テキストエフェクトには以下が用意されている。
- matrix: 文字が上から流れ落ちるマトリックス演出
- glitch: 文字がランダムにずれるグリッチ表現
- neon: 発光するネオンサイン風
- gradient: 文字列にグラデーションをかける
- burn: 燃えるような表現
- neural: ニューラルネットワーク風のパルスエフェクト
背景色と文字色はカラーピッカーで任意の値を設定できる。白背景に青文字のデフォルト設定をそのまま使うもよし、黒背景に緑文字でターミナル風にアレンジするもよしだ。
エクスポートの形式
完成したアニメーションはReactコンポーネント、静止画、動画の形式でエクスポートできる。
Reactコンポーネント: フレームデータをすべて内包したコンポーネントとしてコピーできる。Next.jsやReactプロジェクトに貼り付けるだけで、外部依存なしに動くアニメーションが完成する。
画像: 現在表示中のフレームをPNGなどの静止画として保存できる。サムネイルやSNS投稿用のビジュアルとして使いやすい。
動画: ブラウザのMediaRecorder APIを使ってWebM形式で書き出す。ビットレートは6Mbpsに設定されており、そのままSNSへアップロードできる品質がある。
ライセンスと注意点
GitHubリポジトリにはライセンスファイルが存在しない。著作権法の原則上、ライセンス未設定のコードは作者に著作権が留保されたままとなる。個人的な学習や改変の学習に使う分には問題が少ないが、商用プロダクトへの組み込みや再配布を検討する場合は、作者に確認を取ることが安全だ。

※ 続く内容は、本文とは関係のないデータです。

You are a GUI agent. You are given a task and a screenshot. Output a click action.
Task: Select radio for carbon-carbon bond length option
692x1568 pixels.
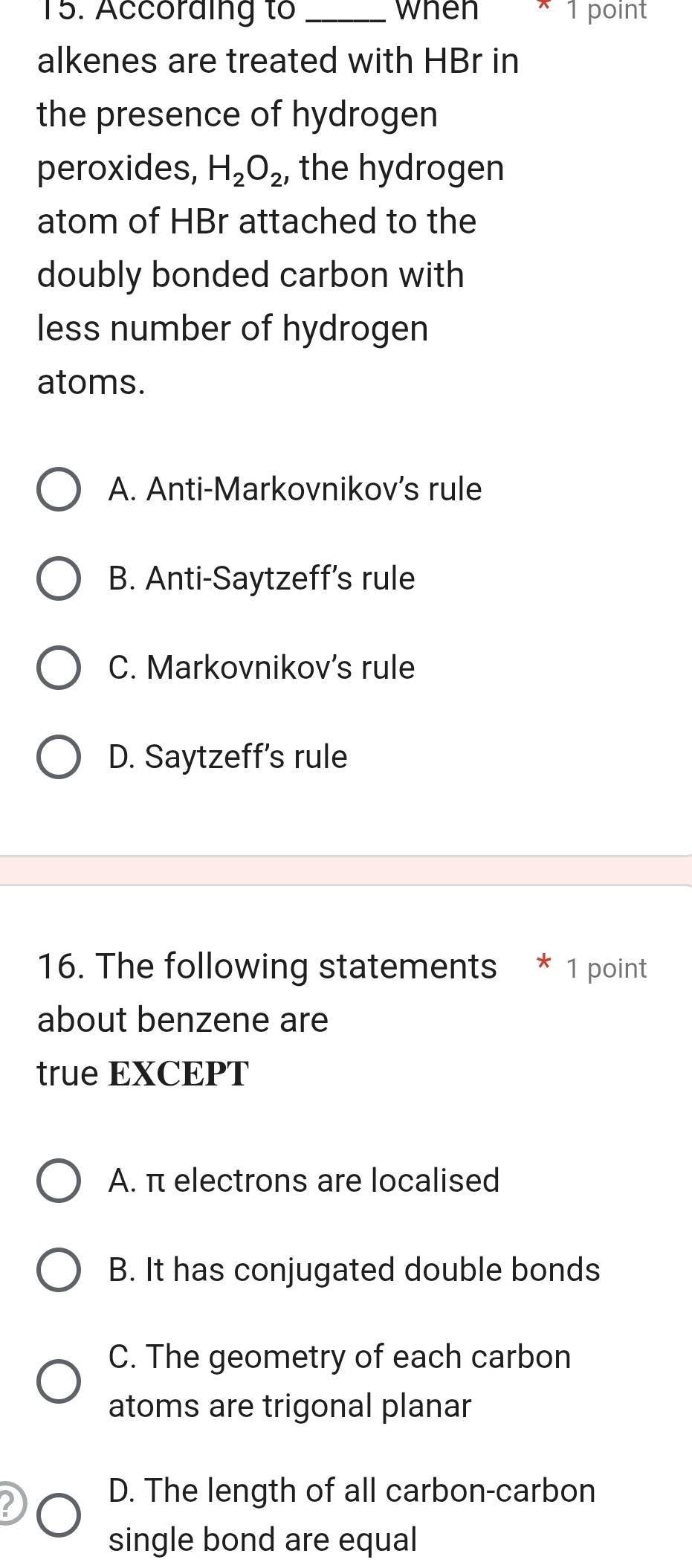tap(59, 1515)
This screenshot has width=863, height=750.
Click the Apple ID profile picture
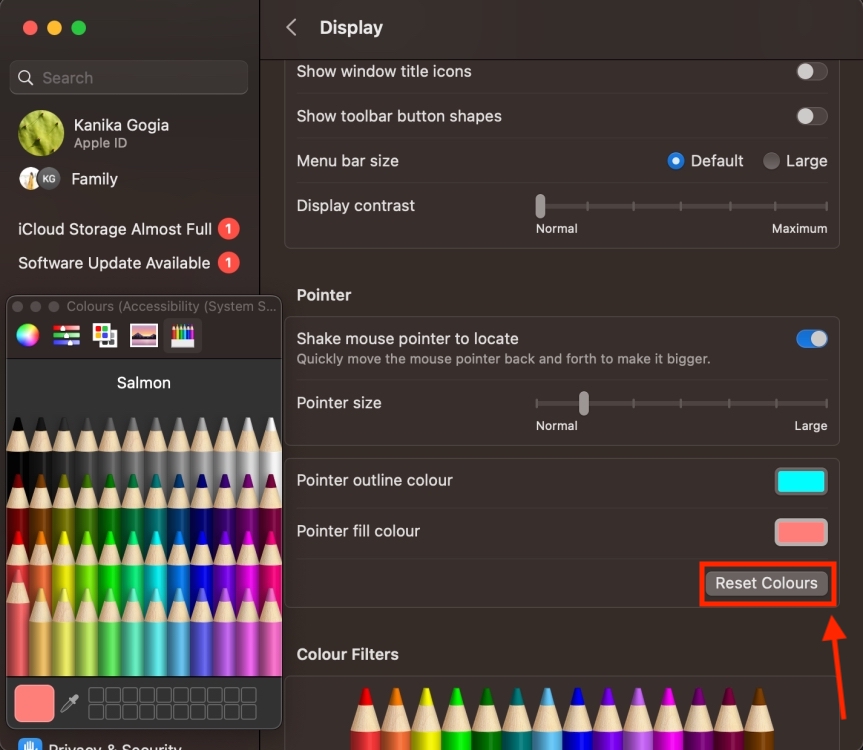40,133
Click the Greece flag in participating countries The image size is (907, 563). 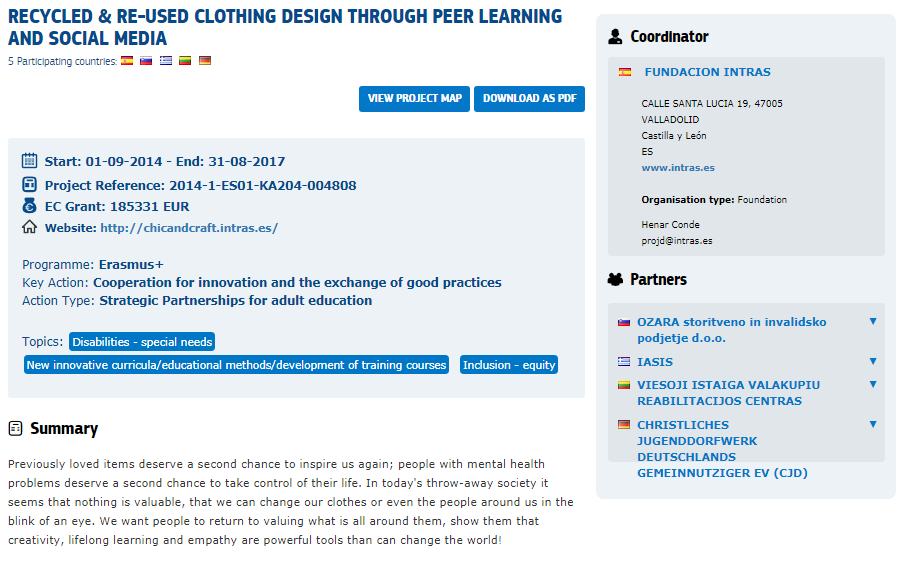pos(166,61)
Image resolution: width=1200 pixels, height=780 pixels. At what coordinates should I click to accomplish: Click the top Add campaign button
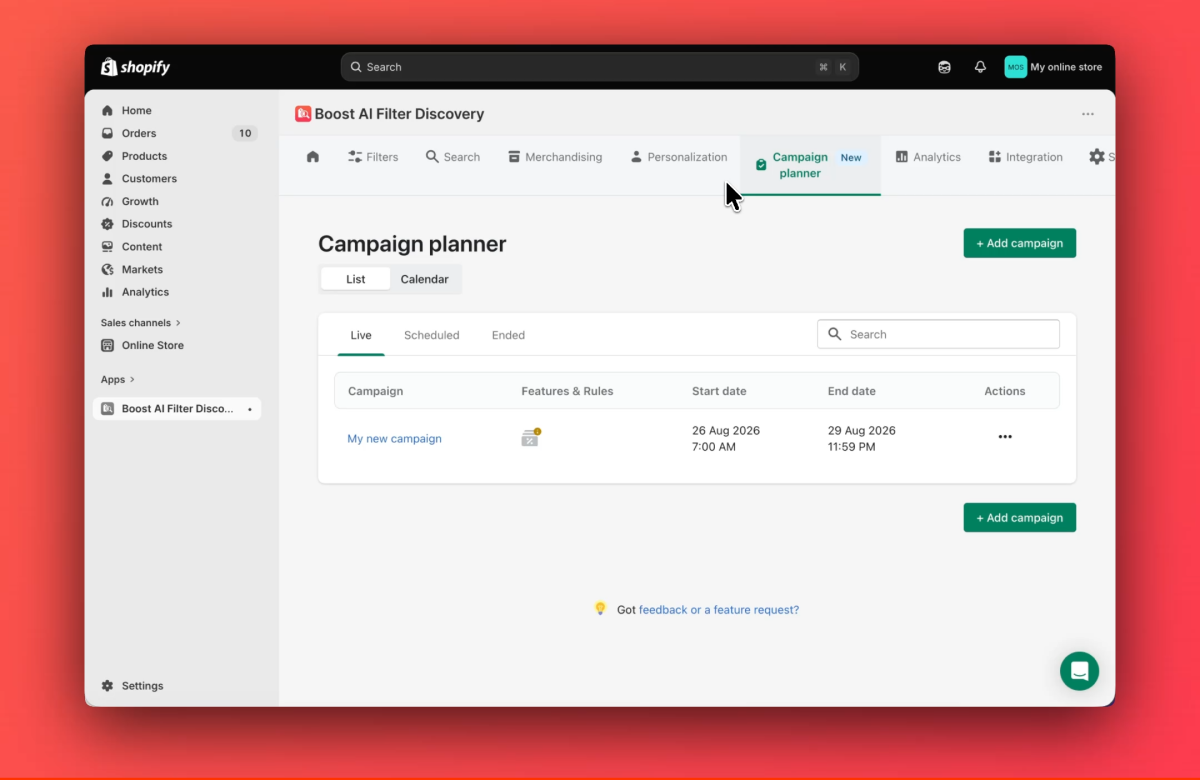tap(1020, 243)
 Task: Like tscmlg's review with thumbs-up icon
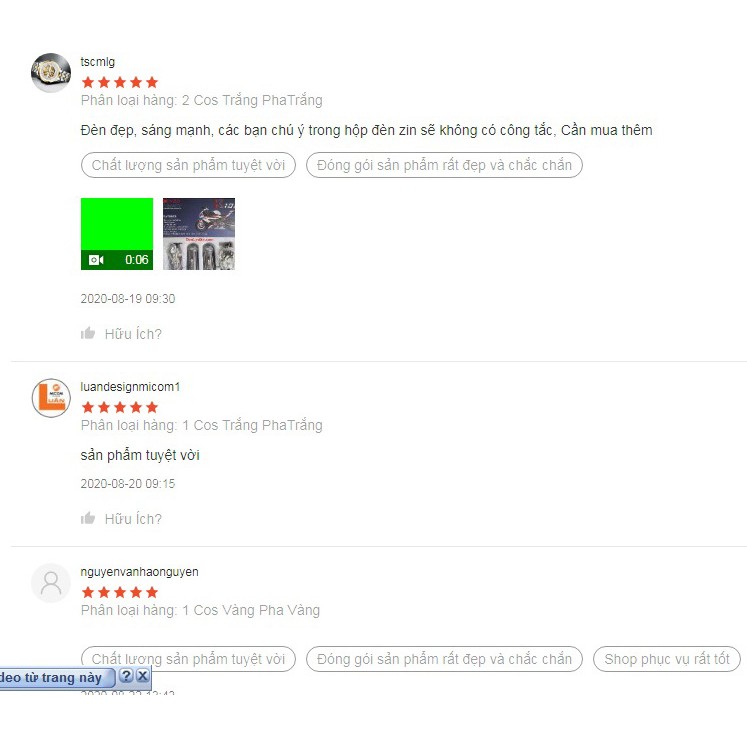[x=88, y=333]
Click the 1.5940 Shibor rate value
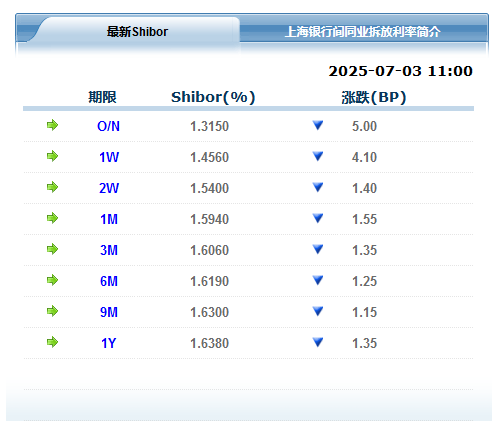This screenshot has height=424, width=500. coord(209,219)
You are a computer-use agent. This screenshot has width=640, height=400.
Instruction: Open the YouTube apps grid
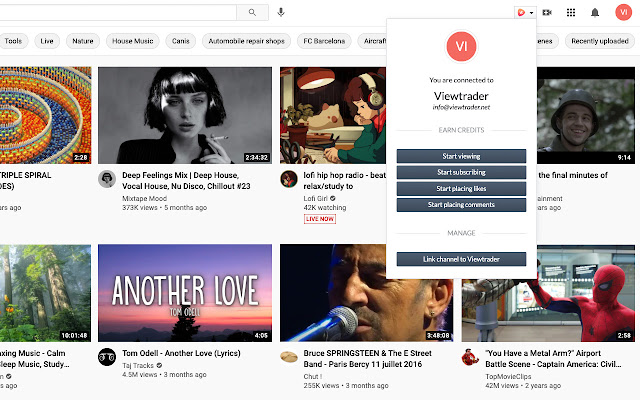(571, 12)
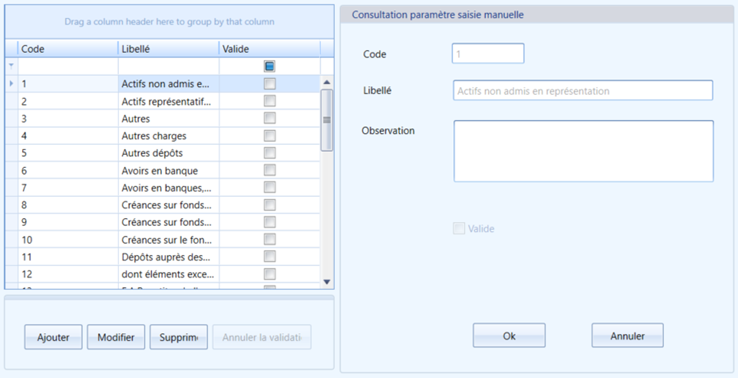Image resolution: width=738 pixels, height=378 pixels.
Task: Click the Annuler button
Action: [x=627, y=336]
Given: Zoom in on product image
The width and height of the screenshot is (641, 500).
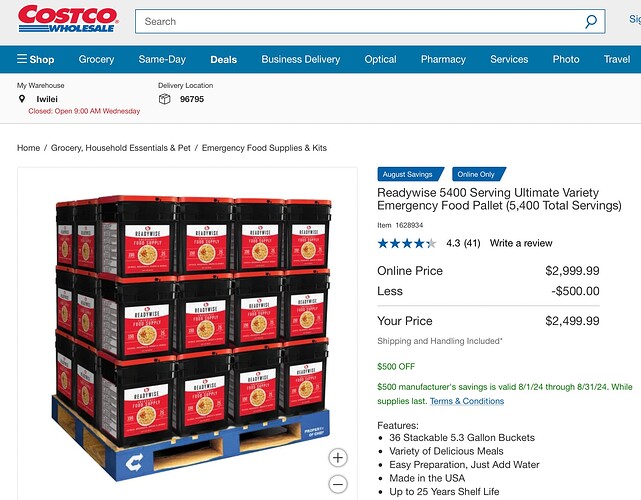Looking at the screenshot, I should click(x=338, y=457).
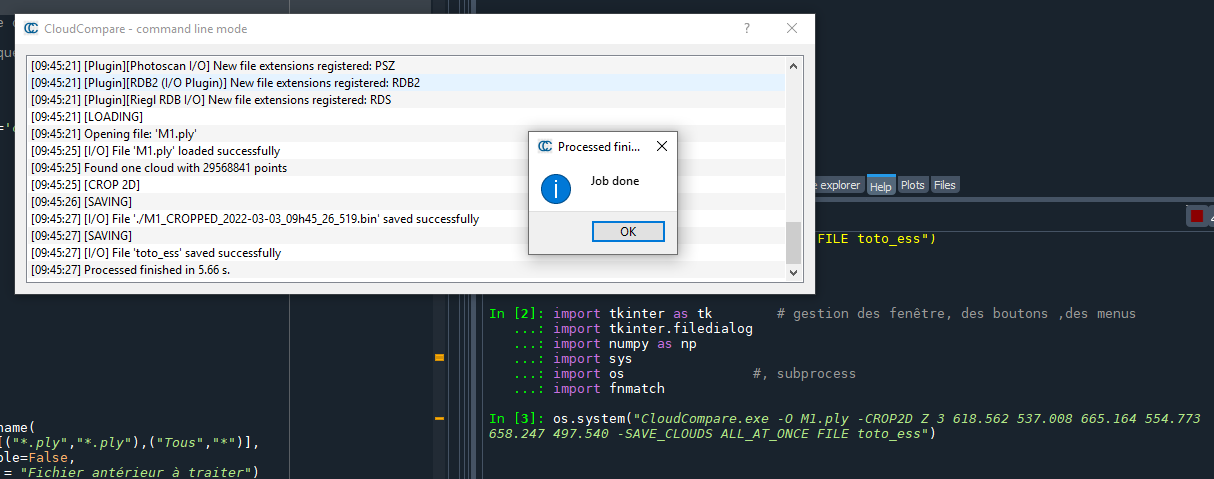The height and width of the screenshot is (479, 1214).
Task: Click CloudCompare logo in command line window
Action: (32, 29)
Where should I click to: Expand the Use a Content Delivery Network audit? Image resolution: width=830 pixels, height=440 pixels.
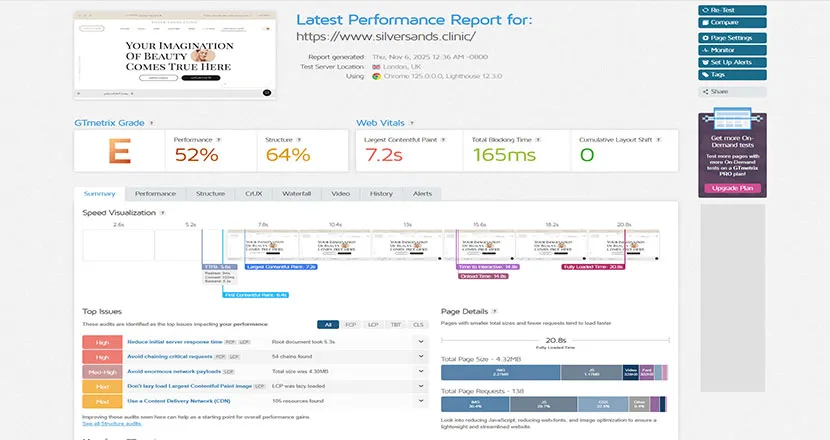point(421,400)
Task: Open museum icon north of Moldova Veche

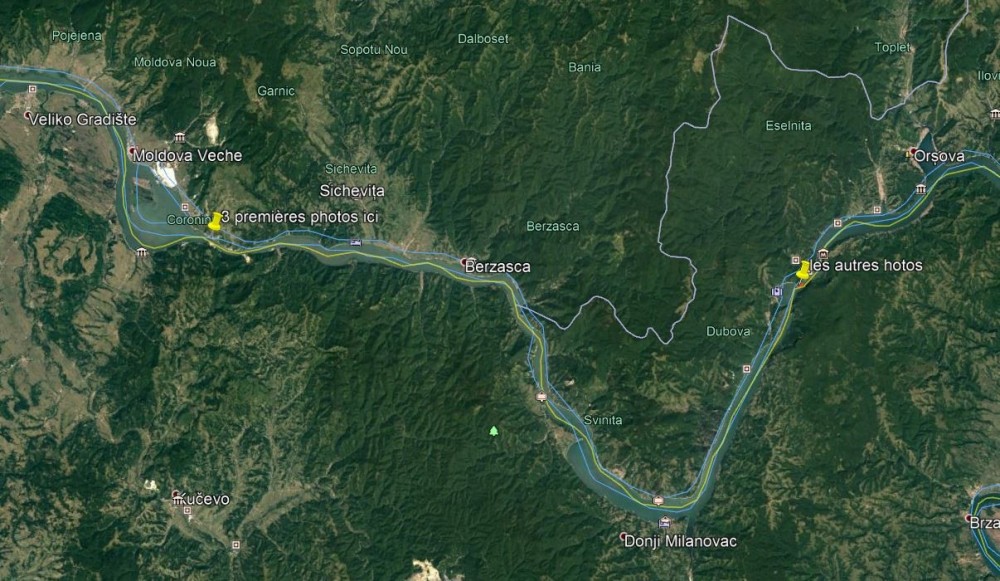Action: tap(180, 137)
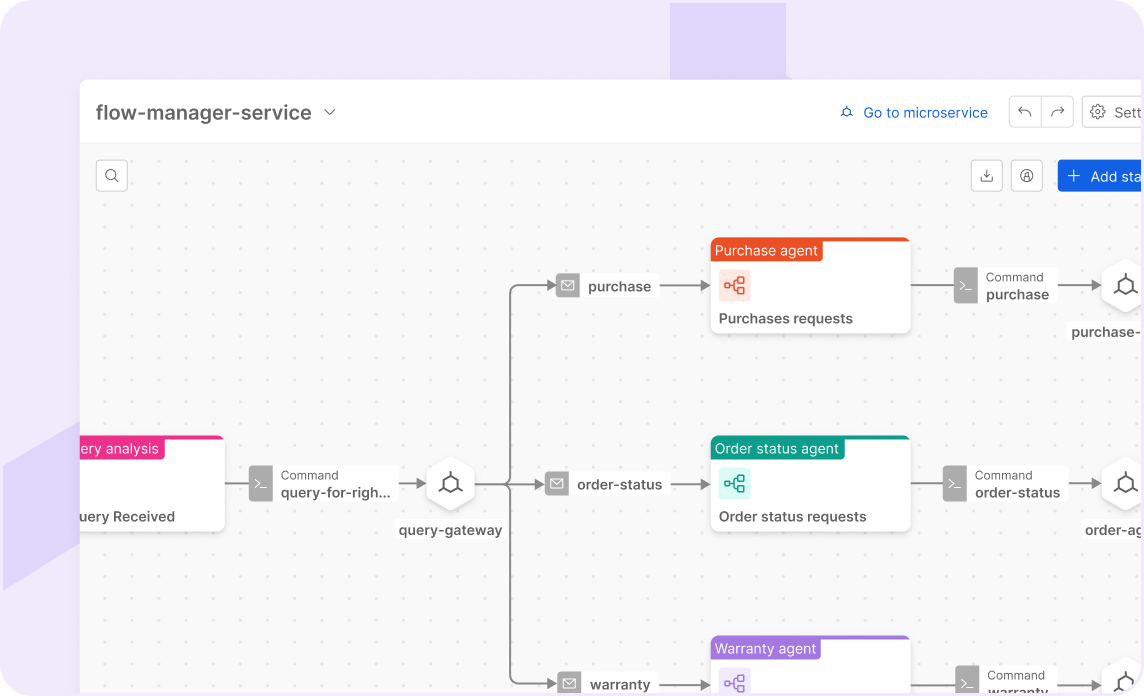Open the search tool in the canvas

pyautogui.click(x=111, y=175)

処理能力の面では、長尺・高解像度の動画は変換に時間がかかる。ブラウザのメモリ制限に近づくと動作が不安定になることもあるため、まず短いクリップで動作を確かめてから長尺の変換に進むとよい。
まとめ
ASCII StudioはブラウザだけでASCIIアニメーションを作れるOSSツールだ。変換から外観調整、Reactコンポーネント出力まで一通りの機能が揃っており、Webサイトのヒーロービジュアルや開発者向けの作品ページにASCII表現を取り入れたい人の選択肢になる。
セルフホストしたい場合はリポジトリをクローンして npm install && npm run dev で動かせる。ライセンスが未設定の点だけ頭に入れた上で、手元の動画をASCIIに変換してみてほしい。